Art That I Regret Buying

As an art advisor, I clearly buy art for myself sometimes. I’ve bought art at different stages of my life, at wildly different price points, and that I am drawn to for extremely different reasons.  Most of it has served the intended purposes: showcasing my particular taste, creating moments of inspiration in my home, allowing me to participate in a slice of an artist's career, etc.  Some of it, however, has not. Without naming names, I’m happy to share details on the art I regret buying, which has certainly created a few learning moments that have fueled how I best support our clients’ collecting strategies.  

photo of a living space with a blue photograph of a lightbulb between two windows

A great example of a piece, an Amanda means oversized Polaroid,  in my personal collection that I will absolutely love forever.

There really are two artworks that I have bought that I would be fine parting ways with. I would also be fine saying farewell to every single artwork my husband bought on his own, but that’s a different story. Both of the works I mentioned are abstract paintings in the 40x30” size range - a scale that can work in so many places. One is on one of my walls and the other is in a closet. They each cost around $5,000 to $7,000, a price point for emerging work that’s generally highly illiquid.  

Here is my issue with them: I bought each separately years ago because my initial reaction to each was “Wow. That’s cool”.  The story behind each work was pretty light, as I remember, and neither of those stories particularly interested me (clearly… if it’s not staying with me now).  The coolness was what prompted me to pull the trigger, which I did fairly quickly.  This brings to mind an apt line that I read in some Brene Brown research (I love her) which was, “Cool is an emotional straightjacket.” Yes, this refers to people, not art, but the concept is so relevant – coolness is limiting and externally orienting. My affinity for each of these pieces, accordingly, timed out once the coolness wore off. 
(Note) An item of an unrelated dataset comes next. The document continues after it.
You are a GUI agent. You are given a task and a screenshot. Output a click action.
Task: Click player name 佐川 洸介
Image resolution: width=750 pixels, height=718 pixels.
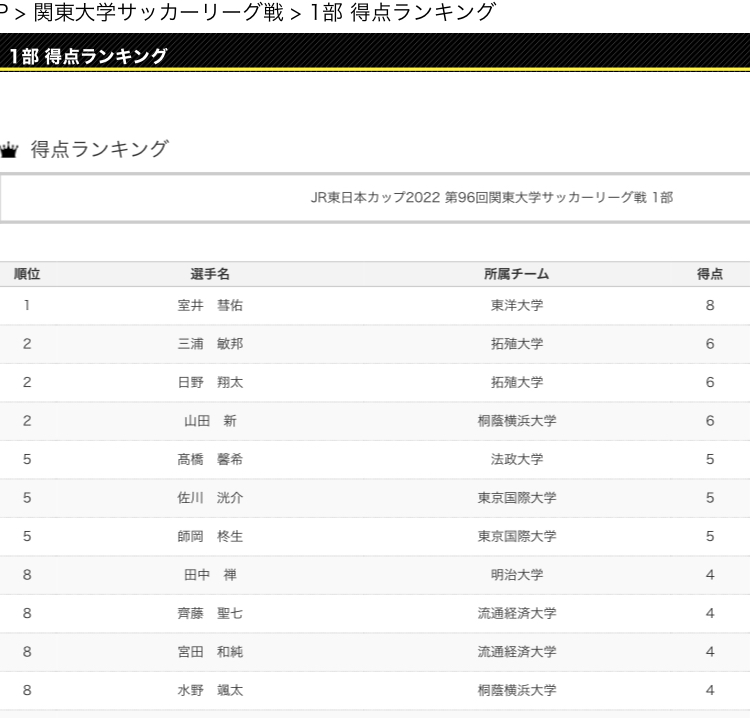click(x=210, y=498)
Additionally, one of the artists of the painting currently in my closet did not continue his artistic practice. There are countless reasons why this could have happened, and I commend so many artists for pursuing the fine art field that is extremely difficult to navigate. But to my knowledge, this artist ended his practice because it wasn’t interesting to him anymore. He was simply drawn to other types of work.
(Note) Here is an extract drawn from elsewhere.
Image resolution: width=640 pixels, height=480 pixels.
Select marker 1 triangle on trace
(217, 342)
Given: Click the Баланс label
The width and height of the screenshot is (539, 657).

This is of course fine - everyone should pivot as needed in life - but I have to wonder if his waning interest in his art practice translated to a piece that didn’t have that much depth and ultimately fed my increased apathy towards the painting itself. 

Fortunately my own experience informs how I live, work and grow everyday, and I now take my own advice for collecting; acquire artwork that interests you because you feel a connection to it on multiple levels - consider the aesthetics, the materials, the process, and the artist’s drive. That is what drives a deeper dialogue with a particular work of art, and accordingly, long term interest. Additionally, I’m absolutely not beating myself up about acquiring these works years ago, and not loving them forever. Buyer's remorse is an inevitable part of life, and to put this in perspective, I have absolutely bought the same or more in clothing, gifts, groceries or whatever else in my life that has gone unused. Living and learning is real, and when we give ourselves grace, we move forward faster.